ASSIGNMENT: Make an exact copy of all the records.

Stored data

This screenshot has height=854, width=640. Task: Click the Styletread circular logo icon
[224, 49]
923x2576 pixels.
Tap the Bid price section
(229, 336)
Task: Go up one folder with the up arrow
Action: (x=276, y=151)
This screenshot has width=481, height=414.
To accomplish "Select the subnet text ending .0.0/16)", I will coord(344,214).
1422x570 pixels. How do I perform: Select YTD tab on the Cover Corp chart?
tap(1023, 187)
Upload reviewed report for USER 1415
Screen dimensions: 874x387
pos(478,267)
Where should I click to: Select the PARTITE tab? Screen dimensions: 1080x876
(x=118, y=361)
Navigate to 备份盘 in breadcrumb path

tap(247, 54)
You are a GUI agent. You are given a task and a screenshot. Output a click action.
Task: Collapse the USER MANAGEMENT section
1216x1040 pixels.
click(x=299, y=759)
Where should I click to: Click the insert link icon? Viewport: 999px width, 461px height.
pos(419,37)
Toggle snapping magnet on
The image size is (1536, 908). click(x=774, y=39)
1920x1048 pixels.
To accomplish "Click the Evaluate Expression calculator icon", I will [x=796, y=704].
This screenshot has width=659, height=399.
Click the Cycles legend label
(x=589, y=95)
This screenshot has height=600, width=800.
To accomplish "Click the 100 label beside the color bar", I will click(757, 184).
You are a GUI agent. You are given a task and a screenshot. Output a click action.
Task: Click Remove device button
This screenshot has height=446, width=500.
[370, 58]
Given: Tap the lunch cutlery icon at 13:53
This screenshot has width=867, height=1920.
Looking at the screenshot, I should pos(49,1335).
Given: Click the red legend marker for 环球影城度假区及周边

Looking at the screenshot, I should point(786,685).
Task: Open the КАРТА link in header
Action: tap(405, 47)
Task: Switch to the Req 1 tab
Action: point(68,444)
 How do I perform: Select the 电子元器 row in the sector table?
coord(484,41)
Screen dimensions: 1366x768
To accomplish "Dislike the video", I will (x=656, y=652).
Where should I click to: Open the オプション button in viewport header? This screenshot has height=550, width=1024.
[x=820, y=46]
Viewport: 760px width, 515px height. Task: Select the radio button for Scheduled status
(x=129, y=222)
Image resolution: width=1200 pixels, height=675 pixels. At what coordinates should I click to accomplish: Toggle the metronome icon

EXERCISE SOLUTION:
This screenshot has height=854, width=640. Task: Click the Styletread circular logo icon
[224, 49]
923x2576 pixels.
Tap the Bid price section
(229, 336)
Task: Go up one folder with the up arrow
Action: (x=276, y=151)
This screenshot has width=481, height=414.
To accomplish "Select the subnet text ending .0.0/16)", I will coord(344,214).
1422x570 pixels. How do I perform: Select YTD tab on the Cover Corp chart?
tap(1023, 187)
Upload reviewed report for USER 1415
Screen dimensions: 874x387
pos(478,267)
Where should I click to: Select the PARTITE tab? Screen dimensions: 1080x876
(x=118, y=361)
Navigate to 备份盘 in breadcrumb path

tap(247, 54)
You are a GUI agent. You are given a task and a screenshot. Output a click action.
Task: Collapse the USER MANAGEMENT section
1216x1040 pixels.
click(x=299, y=759)
Where should I click to: Click the insert link icon? Viewport: 999px width, 461px height.
pos(419,37)
Toggle snapping magnet on
The image size is (1536, 908). click(x=774, y=39)
1920x1048 pixels.
To accomplish "Click the Evaluate Expression calculator icon", I will [x=796, y=704].
This screenshot has width=659, height=399.
Click the Cycles legend label
(x=589, y=95)
This screenshot has height=600, width=800.
To accomplish "Click the 100 label beside the color bar", I will click(757, 184).
You are a GUI agent. You are given a task and a screenshot. Output a click action.
Task: Click Remove device button
This screenshot has height=446, width=500.
[370, 58]
Given: Tap the lunch cutlery icon at 13:53
This screenshot has width=867, height=1920.
Looking at the screenshot, I should pos(49,1335).
Given: Click the red legend marker for 环球影城度假区及周边

Looking at the screenshot, I should point(786,685).
Task: Open the КАРТА link in header
Action: tap(405, 47)
Task: Switch to the Req 1 tab
Action: point(68,444)
 How do I perform: Select the 电子元器 row in the sector table?
coord(484,41)
Screen dimensions: 1366x768
To accomplish "Dislike the video", I will (x=656, y=652).
Where should I click to: Open the オプション button in viewport header? This screenshot has height=550, width=1024.
[x=820, y=46]
Viewport: 760px width, 515px height. Task: Select the radio button for Scheduled status
(x=129, y=222)
Image resolution: width=1200 pixels, height=675 pixels. At what coordinates should I click to accomplish: Toggle the metronome icon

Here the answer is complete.